Last Halloween, a child was run over by and killed while trick-or-treating just outside the city of Decatur. Unfortunately, he wasn’t the only one. Halloween is the most dangerous night of the year for child pedestrians, with kids three times more likely to be fatally injured – ten times more likely if they’re under eight years old.
People will offer advice – wear yellow vests, carry lights, keep together, teach kids to cross safely, drive safe. But the deeper problem is our deadly streets.
Pedestrian fatalities have been rising dramatically across the nation, especially in Georgia, where the pedestrian death rate for 2021 was 24% higher than 2020 and 46% higher than 2020. For years, Georgia’s streets have been designed for the convenience of drivers, with little thought for the safety of people on foot, on bikes, or in wheelchairs. Engineers have made roads wider, removed obstacles, added turn lanes, created special “slip lanes” that make it easier for drivers to turn or enter driveways.
These changes have come at a steep cost. Wide intersections are deadly for people on foot, especially children. Wider streets increase speeds. Slip lanes make it harder for drivers to see pedestrians. This is especially true today, when motorists are distracted by phones and drive larger vehicles with much less visibility. (If you want a truly scary image for Halloween, look at this, or this, or this.)
In recent years, some municipalities have begun to claw back a bit of precious space for people on foot, and the city of Decatur is a good example. If some of our streets are safer today, it’s because our commissioners and city staff have had shown foresight and leadership, supported by citizens who prize safety.
Still, many of our streets remain extremely dangerous: Commerce Drive, especially near the soon-to-be-ex-Kroger, has killed and injured many walkers and bikers; Scott Boulevard, where crashes frequently occur and where a Decatur man was recently killed in a crosswalk; and Candler Street, site of numerous crashes. Speed limits on these streets are high and routinely exceeded.
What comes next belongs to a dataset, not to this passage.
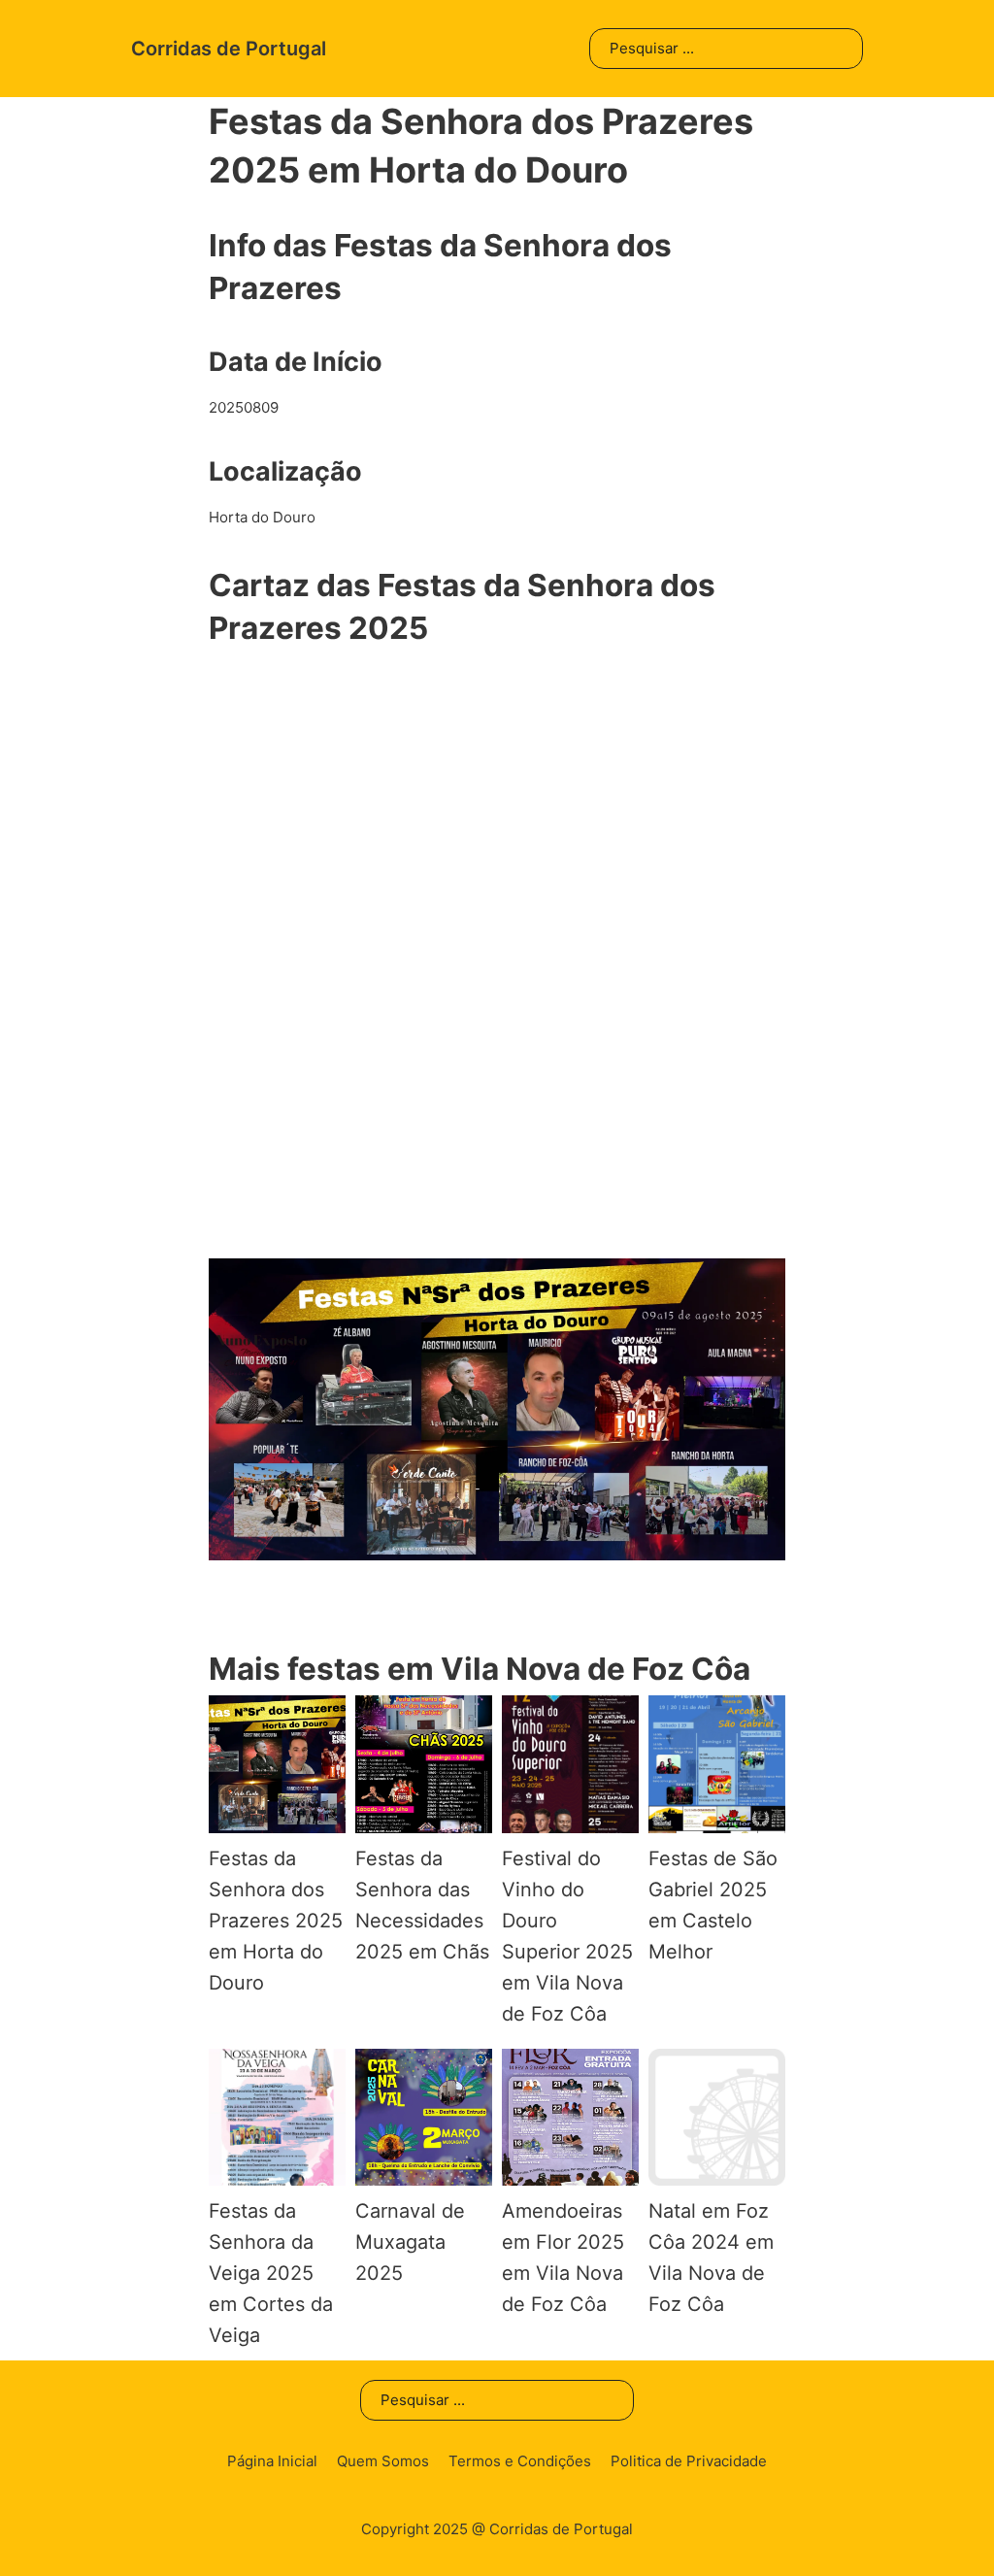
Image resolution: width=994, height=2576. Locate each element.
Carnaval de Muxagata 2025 (410, 2242)
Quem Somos (383, 2461)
Unfortunately, the city can only do so much because these streets, being state routes, are controlled by the Georgia Department of Transportation (GDOT), whose outdated policies keep them dangerous. The most egregious such policy is the so-called 85th Percentile Rule, which GDOT uses to set speed limits that are much higher than they should be. According to this procedure, engineers measure rates of speed along a roadway and determine the speed that 85% of drivers do not exceed. That, then, is made the speed limit. The faster drivers feel like going, the higher the speed limit GDOT selects. Many engineer and street safety groups have pointed out that this policy might work for sparsely populated areas, but isn’t suitable for urban or dense suburban areas like the City of Decatur. GDOT doesn’t care. It allows this zombie policy to shuffle forward.
GDOT needs to change this policy, but our state lawmakers are also culpable for the rash of deaths on our roadways. Georgia law has made it impossible to enforce posted speed limits. Georgia State Code §40-14-8 explicitly forbids the use of radar evidence in court unless the speed of the vehicle exceeds the posted limit by more than ten miles per hour. That means that those drivers you see roaring past kids at 45 mph in a 35-zone can’t be cited. High speeds are the most significant cause of death and serious injury on our roadways, so our legal code is killing kids.
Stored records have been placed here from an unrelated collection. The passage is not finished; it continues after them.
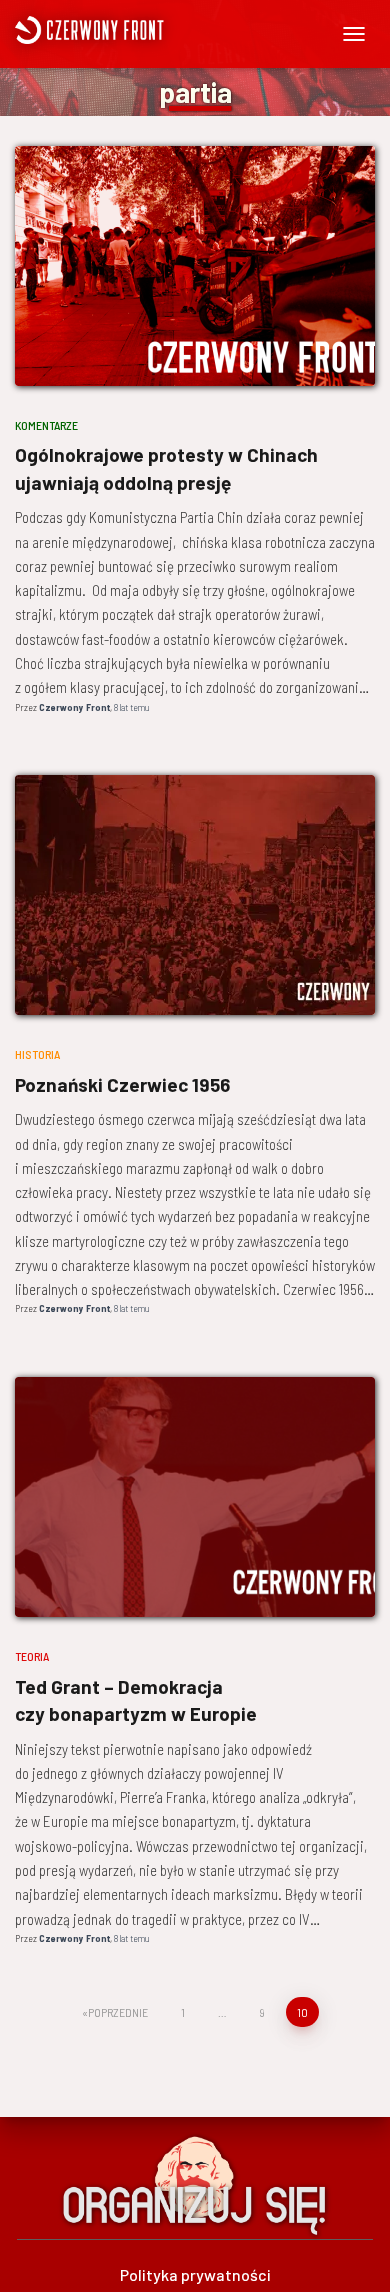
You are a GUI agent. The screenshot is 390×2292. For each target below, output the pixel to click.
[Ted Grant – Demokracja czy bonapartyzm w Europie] (195, 1497)
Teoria (32, 1656)
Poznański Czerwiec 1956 (122, 1084)
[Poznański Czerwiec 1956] (195, 895)
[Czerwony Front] (147, 30)
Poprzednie (118, 2012)
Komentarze (46, 425)
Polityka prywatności (195, 2274)
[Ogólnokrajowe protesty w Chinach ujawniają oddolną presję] (195, 266)
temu (131, 707)
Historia (37, 1054)
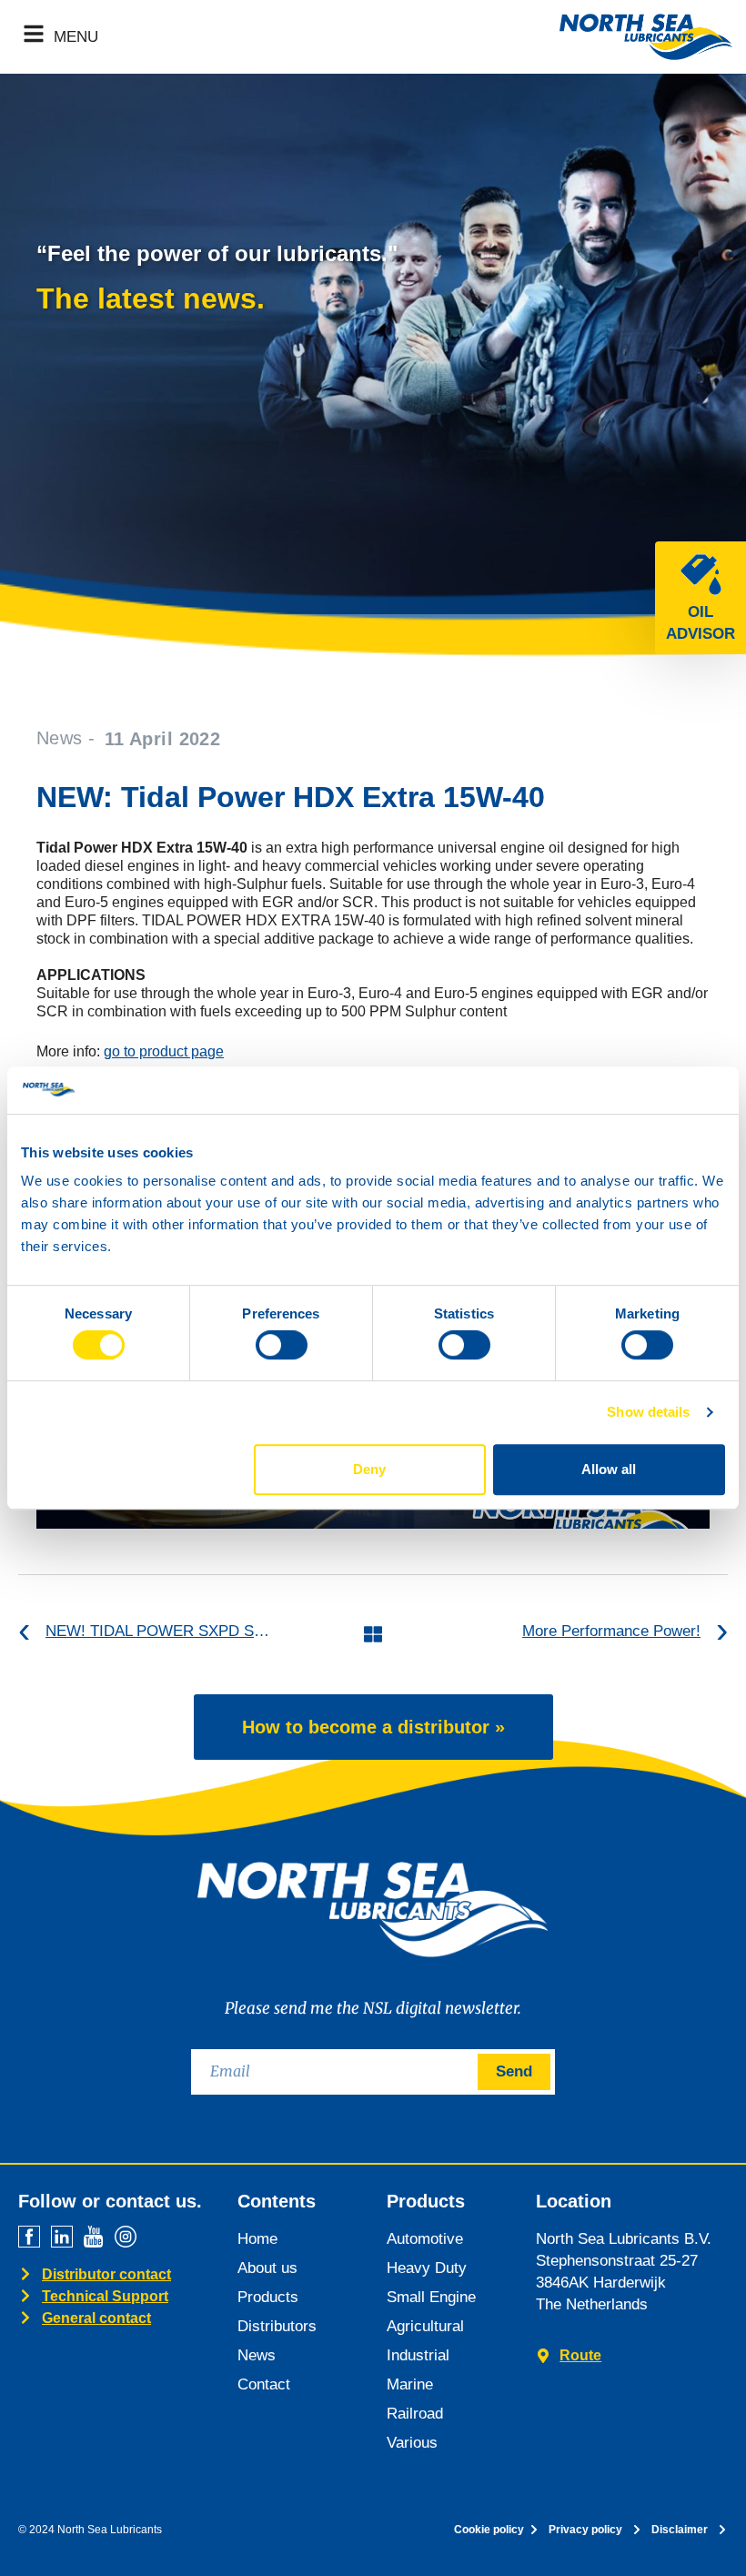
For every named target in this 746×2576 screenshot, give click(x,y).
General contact (96, 2318)
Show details (648, 1411)
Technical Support (105, 2296)
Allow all (608, 1469)
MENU (76, 36)
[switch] (281, 1344)
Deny (369, 1469)
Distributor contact (106, 2274)
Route (580, 2355)
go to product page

The same clause makes the use of speed cameras illegal except in specially designated school zones. Speed cameras are routinely used in other countries and in some US states, where they’ve been shown to reduce speeding and decrease the number of crashes.
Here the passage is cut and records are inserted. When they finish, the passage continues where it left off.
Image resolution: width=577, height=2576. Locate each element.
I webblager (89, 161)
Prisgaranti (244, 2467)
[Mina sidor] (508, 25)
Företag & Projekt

We need to hold our leaders accountable. GDOT needs to adopt new methods to set speed limits, prioritizing safety over speed. Our state politicians must change the sections of the Georgia Code that favor dangerous drivers over defenseless children. And we all need to drive slower and safer.
In the meantime, let’s be grateful for the steps the city of Decatur has already taken to improve safety. Our streets aren’t just for cars. They’re for walking, biking, stopping and visiting with neighbors, and, of course, for ghosts and ghouls and witches.